According to the Agency, Resonance Laboratories failed to validate its water system and failed to have adequate cleaning procedures to prevent contamination of its active pharmaceutical ingredients (APIs).
“You failed to demonstrate that distilled water used to clean equipment downstream of the (b)(4) purification steps is suitable for use,” the Agency said. “For example, the distilled water used for cleaning equipment in the (b)(4) cleanrooms, after passing through a (b)(4) micrometer filter, had an unacceptable level of bioburden.”
The Agency noted that while the firm used shared equipment across a number of APIs, data from cleaning verification and validation studies found the cleaning procedures were ineffective.

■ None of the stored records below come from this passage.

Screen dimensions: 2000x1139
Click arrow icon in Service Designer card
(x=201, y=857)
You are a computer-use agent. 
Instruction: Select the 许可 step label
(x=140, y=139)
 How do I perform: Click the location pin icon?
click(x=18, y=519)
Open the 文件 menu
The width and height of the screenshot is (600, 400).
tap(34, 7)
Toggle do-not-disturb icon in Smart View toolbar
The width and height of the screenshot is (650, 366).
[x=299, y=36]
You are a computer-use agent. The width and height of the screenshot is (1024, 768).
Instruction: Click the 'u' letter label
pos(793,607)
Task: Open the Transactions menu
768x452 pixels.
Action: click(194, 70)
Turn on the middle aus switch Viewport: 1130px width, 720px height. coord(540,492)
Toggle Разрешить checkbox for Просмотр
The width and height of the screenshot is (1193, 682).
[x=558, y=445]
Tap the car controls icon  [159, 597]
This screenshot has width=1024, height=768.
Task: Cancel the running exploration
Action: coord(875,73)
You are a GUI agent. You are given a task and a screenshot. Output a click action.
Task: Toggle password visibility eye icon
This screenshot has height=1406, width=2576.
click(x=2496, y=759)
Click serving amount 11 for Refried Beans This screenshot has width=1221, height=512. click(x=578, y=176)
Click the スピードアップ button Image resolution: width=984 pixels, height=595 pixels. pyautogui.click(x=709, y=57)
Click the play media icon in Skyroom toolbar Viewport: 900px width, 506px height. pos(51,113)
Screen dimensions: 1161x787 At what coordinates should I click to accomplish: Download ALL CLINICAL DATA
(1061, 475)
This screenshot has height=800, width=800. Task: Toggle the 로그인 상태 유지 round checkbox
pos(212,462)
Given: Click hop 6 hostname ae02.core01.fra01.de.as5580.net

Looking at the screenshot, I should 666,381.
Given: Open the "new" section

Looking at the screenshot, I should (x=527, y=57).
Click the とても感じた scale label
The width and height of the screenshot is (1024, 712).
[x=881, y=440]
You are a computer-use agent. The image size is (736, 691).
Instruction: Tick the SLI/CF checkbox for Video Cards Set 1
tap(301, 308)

“For example, our investigator discovered that 105 of (b)(4) cleaning verification samples taken between 2015 and the start of our 2016 inspection failed your firm’s specification of no more than (b)(4) ppm for residual drug,” the letter said.
“After obtaining failing cleaning verification results, you repeated cleaning until you obtained passing verification results. Your firm failed to investigate recurring cleaning procedure ineffectiveness and did not remediate the deficient procedures.”
According to Resonance Laboratories’ website, six US Drug Master Files (DMF) cite APIs made by the firm: Atropine Sulfate, Buprenorphine Hydrochloride, Clidinium Bromide, Glycopyronium Bromide, Homatropine Methylbromide, and Oxybutynin Chloride/Oxybutynin Hydrochloride.
Based upon the FDA’s findings, the Agency has recommended the firm engages an independent consultant to assist in meeting cGMP requirements.